++++ Excerpt to read ++++

Today we explore nuclear weapons chess, governors grouping on COVID-19, a ground-level take on the unemployment spike, student-loan justice, and where solar meets farming. First, a look at some lessons in communitarianism.
The term “intentional community” could arguably describe any human settlement where inhabitants willingly cluster. A more specific definition applies to groups with shared values and resources (child-minding might be an eagerly sought example) as well as shared spaces.
At a time when perspectives on what constitutes “common good” vary wildly – including at all levels of government – it’s worth looking at communities that bring real intensity to their intentionality.
When I reached Cynthia Tina, a co-director at the Foundation for Intentional Community, she had just finished a two-hour call with the Global Ecovillage Network. FIC promotes cooperative, healthy, sustainable living.
Ms. Tina, a self-described former eco-nomad, ran me through the difference between consensus-based decision-making on community actions and a consent-based process that she sees as a rising alternative.
“The idea is not to get everyone to agree unanimously,” she says, “but to make sure no one has an objection.” Objections to deviations from agreed-upon values are taken seriously. Experimental approaches – to any issue – face a trial period. “We have a saying,” she says. “Good enough to try, safe enough for now.”
Getting to effective unity requires respect, and the suspension of personal or political agendas. A social challenge like the coronavirus – one that underscores existing social dysfunction – calls for making community the top priority at the global, national, and state levels. (And, of course, locally.)
“Community, at its core, really means listening to each other,” Ms. Tina says, “practicing deep listening, and seeking to understand others’ views.”

++++ Supplied entries ++++

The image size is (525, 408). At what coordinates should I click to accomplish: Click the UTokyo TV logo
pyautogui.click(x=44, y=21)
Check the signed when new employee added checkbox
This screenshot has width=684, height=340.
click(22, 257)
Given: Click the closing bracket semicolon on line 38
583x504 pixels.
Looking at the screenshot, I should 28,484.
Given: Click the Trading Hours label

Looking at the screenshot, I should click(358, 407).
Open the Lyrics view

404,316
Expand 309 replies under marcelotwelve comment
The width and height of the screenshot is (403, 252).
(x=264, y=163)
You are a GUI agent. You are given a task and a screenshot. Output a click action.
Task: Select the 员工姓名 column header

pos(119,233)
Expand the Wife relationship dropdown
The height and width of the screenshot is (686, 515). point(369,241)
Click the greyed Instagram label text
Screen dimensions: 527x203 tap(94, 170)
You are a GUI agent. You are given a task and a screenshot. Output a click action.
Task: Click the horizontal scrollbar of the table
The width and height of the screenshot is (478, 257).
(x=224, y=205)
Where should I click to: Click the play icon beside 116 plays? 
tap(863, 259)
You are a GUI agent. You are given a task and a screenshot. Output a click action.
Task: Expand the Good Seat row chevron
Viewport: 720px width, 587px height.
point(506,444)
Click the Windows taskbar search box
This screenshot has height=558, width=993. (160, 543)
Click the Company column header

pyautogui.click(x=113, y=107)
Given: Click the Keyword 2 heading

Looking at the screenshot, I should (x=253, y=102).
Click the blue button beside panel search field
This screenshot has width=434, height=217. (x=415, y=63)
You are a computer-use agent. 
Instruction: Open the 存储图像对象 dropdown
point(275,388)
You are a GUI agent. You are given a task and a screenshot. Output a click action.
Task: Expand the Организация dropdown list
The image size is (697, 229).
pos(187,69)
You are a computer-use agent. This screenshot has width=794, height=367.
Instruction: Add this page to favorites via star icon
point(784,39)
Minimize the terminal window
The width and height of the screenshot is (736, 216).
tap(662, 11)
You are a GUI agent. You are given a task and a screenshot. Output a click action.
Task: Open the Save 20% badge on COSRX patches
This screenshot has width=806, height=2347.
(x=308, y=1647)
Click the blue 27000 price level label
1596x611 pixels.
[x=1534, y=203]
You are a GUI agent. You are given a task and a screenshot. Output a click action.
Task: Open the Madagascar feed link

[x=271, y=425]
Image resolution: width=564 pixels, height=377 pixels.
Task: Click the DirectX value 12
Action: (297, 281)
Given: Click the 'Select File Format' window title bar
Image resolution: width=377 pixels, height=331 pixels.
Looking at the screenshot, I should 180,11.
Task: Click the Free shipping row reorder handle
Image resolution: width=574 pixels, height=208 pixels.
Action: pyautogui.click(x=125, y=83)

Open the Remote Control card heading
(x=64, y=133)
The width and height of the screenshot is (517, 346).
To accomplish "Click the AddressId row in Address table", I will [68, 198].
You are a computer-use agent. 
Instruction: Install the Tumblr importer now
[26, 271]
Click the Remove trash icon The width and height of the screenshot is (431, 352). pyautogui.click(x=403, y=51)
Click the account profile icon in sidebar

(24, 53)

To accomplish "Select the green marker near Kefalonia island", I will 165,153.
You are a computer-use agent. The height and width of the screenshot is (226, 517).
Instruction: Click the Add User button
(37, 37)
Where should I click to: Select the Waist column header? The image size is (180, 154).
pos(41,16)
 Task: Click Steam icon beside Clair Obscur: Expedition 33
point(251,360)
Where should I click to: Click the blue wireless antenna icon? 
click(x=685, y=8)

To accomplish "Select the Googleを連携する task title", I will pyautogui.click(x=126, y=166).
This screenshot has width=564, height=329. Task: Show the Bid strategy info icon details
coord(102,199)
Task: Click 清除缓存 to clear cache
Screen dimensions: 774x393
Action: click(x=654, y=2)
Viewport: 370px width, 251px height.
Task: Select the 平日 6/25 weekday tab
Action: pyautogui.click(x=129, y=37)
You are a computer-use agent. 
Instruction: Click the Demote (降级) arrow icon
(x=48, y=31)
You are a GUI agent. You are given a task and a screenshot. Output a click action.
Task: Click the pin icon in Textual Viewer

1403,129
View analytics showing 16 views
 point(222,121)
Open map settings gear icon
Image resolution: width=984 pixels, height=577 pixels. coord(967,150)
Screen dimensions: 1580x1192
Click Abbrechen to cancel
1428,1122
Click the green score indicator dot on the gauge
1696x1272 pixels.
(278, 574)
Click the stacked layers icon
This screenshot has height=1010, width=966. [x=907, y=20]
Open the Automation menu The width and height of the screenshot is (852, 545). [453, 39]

++++

## Exercise instructions
According to the piece on intentional communities, why is it worth looking at communities that "bring real intensity to their intentionality"? Answer in one to three sentences. Nothing in the lines is needed here.

## Written solution
It is worth doing now because perspectives on what counts as the "common good" vary wildly, including at all levels of government.